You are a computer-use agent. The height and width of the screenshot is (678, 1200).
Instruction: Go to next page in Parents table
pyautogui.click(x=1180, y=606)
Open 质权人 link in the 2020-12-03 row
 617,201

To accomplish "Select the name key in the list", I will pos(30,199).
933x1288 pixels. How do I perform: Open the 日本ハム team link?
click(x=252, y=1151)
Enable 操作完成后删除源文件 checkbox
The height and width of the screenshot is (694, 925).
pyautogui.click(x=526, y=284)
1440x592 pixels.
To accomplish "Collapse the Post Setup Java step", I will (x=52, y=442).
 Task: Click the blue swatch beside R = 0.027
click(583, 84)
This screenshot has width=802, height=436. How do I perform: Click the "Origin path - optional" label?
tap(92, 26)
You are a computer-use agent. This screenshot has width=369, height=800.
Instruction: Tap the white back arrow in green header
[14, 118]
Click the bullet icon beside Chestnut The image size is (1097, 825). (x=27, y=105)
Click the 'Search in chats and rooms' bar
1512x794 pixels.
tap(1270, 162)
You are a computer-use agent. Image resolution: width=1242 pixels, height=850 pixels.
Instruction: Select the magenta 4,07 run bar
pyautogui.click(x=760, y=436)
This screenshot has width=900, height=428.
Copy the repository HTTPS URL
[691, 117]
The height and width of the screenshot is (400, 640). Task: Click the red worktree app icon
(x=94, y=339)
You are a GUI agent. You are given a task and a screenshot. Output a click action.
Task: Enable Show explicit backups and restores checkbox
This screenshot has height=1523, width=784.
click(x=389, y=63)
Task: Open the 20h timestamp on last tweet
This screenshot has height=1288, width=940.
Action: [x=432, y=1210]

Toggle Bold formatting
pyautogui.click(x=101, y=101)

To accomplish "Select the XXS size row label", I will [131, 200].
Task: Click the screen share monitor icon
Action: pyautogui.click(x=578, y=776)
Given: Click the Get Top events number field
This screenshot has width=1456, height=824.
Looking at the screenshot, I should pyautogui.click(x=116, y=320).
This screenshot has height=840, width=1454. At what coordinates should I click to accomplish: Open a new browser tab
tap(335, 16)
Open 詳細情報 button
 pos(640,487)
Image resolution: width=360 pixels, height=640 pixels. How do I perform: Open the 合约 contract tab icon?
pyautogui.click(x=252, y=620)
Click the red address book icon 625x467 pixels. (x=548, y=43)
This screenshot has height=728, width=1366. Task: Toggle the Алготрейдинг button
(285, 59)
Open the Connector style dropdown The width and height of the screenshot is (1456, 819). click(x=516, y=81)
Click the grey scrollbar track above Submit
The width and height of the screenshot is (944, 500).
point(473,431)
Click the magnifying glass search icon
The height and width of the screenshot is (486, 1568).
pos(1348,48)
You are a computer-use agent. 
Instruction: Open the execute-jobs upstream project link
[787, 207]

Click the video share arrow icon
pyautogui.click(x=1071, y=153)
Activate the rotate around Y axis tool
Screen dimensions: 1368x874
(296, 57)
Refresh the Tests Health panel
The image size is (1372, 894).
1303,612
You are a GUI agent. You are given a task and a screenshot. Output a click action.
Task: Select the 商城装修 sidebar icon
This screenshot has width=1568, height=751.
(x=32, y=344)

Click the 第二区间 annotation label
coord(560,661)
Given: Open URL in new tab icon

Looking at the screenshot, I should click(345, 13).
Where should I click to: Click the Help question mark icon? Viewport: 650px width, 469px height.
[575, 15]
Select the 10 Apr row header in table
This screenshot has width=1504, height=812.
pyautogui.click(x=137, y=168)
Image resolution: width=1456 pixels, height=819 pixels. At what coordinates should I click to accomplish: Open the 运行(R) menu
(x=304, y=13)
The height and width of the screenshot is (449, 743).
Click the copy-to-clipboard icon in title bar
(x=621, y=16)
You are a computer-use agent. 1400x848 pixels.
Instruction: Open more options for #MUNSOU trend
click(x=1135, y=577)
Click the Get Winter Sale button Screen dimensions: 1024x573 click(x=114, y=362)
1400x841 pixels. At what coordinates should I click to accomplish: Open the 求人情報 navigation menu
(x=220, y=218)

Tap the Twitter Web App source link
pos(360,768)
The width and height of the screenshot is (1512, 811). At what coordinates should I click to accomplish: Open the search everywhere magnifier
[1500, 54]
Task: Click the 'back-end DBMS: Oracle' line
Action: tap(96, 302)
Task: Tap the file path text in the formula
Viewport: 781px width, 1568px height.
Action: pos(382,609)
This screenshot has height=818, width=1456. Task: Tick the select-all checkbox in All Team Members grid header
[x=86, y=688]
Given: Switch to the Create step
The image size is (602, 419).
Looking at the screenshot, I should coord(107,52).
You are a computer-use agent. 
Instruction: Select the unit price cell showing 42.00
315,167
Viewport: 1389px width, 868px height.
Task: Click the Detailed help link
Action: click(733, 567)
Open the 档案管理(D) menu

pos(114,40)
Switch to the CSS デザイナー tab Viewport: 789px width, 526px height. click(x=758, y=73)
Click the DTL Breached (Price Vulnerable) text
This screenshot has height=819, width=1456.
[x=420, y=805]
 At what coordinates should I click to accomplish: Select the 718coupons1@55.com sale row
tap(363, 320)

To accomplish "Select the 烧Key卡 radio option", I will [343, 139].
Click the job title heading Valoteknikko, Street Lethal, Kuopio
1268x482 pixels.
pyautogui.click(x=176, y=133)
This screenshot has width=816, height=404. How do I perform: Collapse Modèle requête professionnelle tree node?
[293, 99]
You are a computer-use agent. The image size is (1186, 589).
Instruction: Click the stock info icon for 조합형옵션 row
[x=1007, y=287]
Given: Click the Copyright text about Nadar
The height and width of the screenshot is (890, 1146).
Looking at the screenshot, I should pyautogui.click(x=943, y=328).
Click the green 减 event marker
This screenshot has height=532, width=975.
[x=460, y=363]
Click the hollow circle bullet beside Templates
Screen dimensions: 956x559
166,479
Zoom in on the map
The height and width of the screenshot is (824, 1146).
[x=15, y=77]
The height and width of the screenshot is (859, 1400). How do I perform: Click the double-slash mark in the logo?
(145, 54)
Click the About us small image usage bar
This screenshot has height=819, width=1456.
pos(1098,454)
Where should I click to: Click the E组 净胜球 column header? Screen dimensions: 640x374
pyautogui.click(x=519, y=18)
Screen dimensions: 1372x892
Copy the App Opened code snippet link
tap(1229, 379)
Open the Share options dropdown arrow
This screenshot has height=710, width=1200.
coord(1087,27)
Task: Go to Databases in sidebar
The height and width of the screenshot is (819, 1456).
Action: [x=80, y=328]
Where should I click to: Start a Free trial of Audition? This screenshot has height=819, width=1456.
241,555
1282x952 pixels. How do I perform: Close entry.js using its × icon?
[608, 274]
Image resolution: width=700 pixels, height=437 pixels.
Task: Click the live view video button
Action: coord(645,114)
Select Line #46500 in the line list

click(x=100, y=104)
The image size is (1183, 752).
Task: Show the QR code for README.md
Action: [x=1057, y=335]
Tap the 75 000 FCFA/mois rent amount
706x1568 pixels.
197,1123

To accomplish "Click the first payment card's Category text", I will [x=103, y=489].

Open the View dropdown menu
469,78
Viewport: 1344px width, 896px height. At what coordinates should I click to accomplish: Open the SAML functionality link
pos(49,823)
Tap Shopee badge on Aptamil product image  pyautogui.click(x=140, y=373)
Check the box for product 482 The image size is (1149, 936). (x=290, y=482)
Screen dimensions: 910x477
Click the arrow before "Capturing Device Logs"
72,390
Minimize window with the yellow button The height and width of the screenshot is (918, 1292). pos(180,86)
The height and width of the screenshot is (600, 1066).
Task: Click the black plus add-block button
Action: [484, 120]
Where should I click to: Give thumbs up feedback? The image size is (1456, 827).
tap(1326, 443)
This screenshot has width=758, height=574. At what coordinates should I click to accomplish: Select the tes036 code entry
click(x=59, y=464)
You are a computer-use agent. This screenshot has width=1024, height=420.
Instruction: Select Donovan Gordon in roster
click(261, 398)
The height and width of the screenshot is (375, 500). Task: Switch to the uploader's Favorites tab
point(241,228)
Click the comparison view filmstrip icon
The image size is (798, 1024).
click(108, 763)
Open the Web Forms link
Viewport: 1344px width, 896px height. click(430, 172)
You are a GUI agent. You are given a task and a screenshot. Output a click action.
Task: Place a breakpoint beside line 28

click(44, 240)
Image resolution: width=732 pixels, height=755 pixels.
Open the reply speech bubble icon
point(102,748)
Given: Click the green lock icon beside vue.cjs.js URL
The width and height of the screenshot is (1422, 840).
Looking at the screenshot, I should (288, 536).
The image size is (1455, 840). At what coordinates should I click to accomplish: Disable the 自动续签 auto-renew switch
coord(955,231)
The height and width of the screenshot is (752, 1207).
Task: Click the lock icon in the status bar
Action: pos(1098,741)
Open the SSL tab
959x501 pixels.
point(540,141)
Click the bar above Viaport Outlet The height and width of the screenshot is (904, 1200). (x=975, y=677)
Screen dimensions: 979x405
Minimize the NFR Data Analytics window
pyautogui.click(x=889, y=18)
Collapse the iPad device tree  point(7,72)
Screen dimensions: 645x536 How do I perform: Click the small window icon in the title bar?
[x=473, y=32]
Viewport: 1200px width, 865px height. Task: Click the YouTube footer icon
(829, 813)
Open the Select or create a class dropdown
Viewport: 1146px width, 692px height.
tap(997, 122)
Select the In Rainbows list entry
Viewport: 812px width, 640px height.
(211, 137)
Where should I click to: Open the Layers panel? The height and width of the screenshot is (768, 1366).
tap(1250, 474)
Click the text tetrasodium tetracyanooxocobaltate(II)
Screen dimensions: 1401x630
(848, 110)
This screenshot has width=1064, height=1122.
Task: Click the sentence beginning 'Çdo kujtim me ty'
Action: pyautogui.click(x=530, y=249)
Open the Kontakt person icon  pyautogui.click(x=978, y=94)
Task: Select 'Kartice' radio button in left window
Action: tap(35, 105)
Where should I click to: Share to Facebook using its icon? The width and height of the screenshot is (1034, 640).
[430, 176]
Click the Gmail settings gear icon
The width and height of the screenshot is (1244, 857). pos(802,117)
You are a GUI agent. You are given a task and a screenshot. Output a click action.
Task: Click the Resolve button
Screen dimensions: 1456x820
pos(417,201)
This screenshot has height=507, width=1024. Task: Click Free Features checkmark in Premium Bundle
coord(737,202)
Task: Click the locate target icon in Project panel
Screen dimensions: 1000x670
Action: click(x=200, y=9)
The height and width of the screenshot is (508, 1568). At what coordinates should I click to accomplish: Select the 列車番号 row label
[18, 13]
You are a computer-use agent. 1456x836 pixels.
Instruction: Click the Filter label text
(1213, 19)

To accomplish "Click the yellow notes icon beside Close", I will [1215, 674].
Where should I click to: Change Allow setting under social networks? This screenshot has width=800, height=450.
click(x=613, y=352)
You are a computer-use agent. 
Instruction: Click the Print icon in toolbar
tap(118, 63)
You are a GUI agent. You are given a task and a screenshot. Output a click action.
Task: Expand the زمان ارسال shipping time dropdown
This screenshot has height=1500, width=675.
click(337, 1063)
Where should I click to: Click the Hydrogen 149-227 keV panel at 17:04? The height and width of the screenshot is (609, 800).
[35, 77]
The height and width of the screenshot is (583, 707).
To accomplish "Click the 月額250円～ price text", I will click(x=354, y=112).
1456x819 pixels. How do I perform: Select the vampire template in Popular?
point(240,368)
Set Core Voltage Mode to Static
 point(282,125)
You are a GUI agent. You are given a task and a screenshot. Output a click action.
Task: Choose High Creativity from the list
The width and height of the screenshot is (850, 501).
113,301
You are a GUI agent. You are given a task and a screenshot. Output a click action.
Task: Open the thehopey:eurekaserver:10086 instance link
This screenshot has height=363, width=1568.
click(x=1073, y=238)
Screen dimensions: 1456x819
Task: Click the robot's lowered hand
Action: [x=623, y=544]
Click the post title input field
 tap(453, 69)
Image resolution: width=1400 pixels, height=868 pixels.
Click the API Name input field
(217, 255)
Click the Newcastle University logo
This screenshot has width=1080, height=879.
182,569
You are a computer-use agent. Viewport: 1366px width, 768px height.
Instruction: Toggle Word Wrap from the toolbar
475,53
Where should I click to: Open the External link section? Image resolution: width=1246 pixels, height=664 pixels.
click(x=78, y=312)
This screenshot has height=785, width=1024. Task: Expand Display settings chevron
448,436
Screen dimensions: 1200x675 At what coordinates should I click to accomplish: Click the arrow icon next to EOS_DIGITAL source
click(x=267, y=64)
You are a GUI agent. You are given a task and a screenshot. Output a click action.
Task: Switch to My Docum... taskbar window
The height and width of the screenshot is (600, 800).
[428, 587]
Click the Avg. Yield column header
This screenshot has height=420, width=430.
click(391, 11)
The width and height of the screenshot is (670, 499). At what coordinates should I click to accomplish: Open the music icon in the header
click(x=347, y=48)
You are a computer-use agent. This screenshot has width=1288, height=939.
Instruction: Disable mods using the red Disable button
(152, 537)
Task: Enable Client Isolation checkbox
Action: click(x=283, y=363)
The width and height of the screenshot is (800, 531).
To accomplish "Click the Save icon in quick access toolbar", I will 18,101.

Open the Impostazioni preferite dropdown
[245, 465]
═══
- [AIM OF THE EXERCISE]: Arrange the data between the line holding "Task: Open the 20h timestamp on last tweet" and the line holding "pyautogui.click(x=137, y=168)", inclusive, as a Markdown table with the columns Row and Line. Leave out blank lines.

- [ANSWER TO THE PROBLEM]:
| Row | Line |
|---|---|
| 1 | Task: Open the 20h timestamp on last tweet |
| 2 | This screenshot has height=1288, width=940. |
| 3 | Action: [x=432, y=1210] |
| 4 | Toggle Bold formatting |
| 5 | pyautogui.click(x=101, y=101) |
| 6 | To accomplish "Select the XXS size row label", I will [131, 200]. |
| 7 | Task: Click the screen share monitor icon |
| 8 | Action: pyautogui.click(x=578, y=776) |
| 9 | Given: Click the Get Top events number field |
| 10 | This screenshot has width=1456, height=824. |
| 11 | Looking at the screenshot, I should pyautogui.click(x=116, y=320). |
| 12 | This screenshot has height=840, width=1454. At what coordinates should I click to accomplish: Open a new browser tab |
| 13 | tap(335, 16) |
| 14 | Open 詳細情報 button |
| 15 |  pos(640,487) |
| 16 | Image resolution: width=360 pixels, height=640 pixels. How do I perform: Open the 合约 contract tab icon? |
| 17 | pyautogui.click(x=252, y=620) |
| 18 | Click the red address book icon 625x467 pixels. (x=548, y=43) |
| 19 | This screenshot has height=728, width=1366. Task: Toggle the Алготрейдинг button |
| 20 | (285, 59) |
| 21 | Open the Connector style dropdown The width and height of the screenshot is (1456, 819). click(x=516, y=81) |
| 22 | Click the grey scrollbar track above Submit |
| 23 | The width and height of the screenshot is (944, 500). |
| 24 | point(473,431) |
| 25 | Click the magnifying glass search icon |
| 26 | The height and width of the screenshot is (486, 1568). |
| 27 | pos(1348,48) |
| 28 | You are a computer-use agent.  |
| 29 | Instruction: Open the execute-jobs upstream project link |
| 30 | [787, 207] |
| 31 | Click the video share arrow icon |
| 32 | pyautogui.click(x=1071, y=153) |
| 33 | Activate the rotate around Y axis tool |
| 34 | Screen dimensions: 1368x874 |
| 35 | (296, 57) |
| 36 | Refresh the Tests Health panel |
| 37 | The image size is (1372, 894). |
| 38 | 1303,612 |
| 39 | You are a GUI agent. You are given a task and a screenshot. Output a click action. |
| 40 | Task: Select the 商城装修 sidebar icon |
| 41 | This screenshot has width=1568, height=751. |
| 42 | (x=32, y=344) |
| 43 | Click the 第二区间 annotation label |
| 44 | coord(560,661) |
| 45 | Given: Open URL in new tab icon |
| 46 | Looking at the screenshot, I should click(345, 13). |
| 47 | Where should I click to: Click the Help question mark icon? Viewport: 650px width, 469px height. |
| 48 | [575, 15] |
| 49 | Select the 10 Apr row header in table |
| 50 | This screenshot has width=1504, height=812. |
| 51 | pyautogui.click(x=137, y=168) |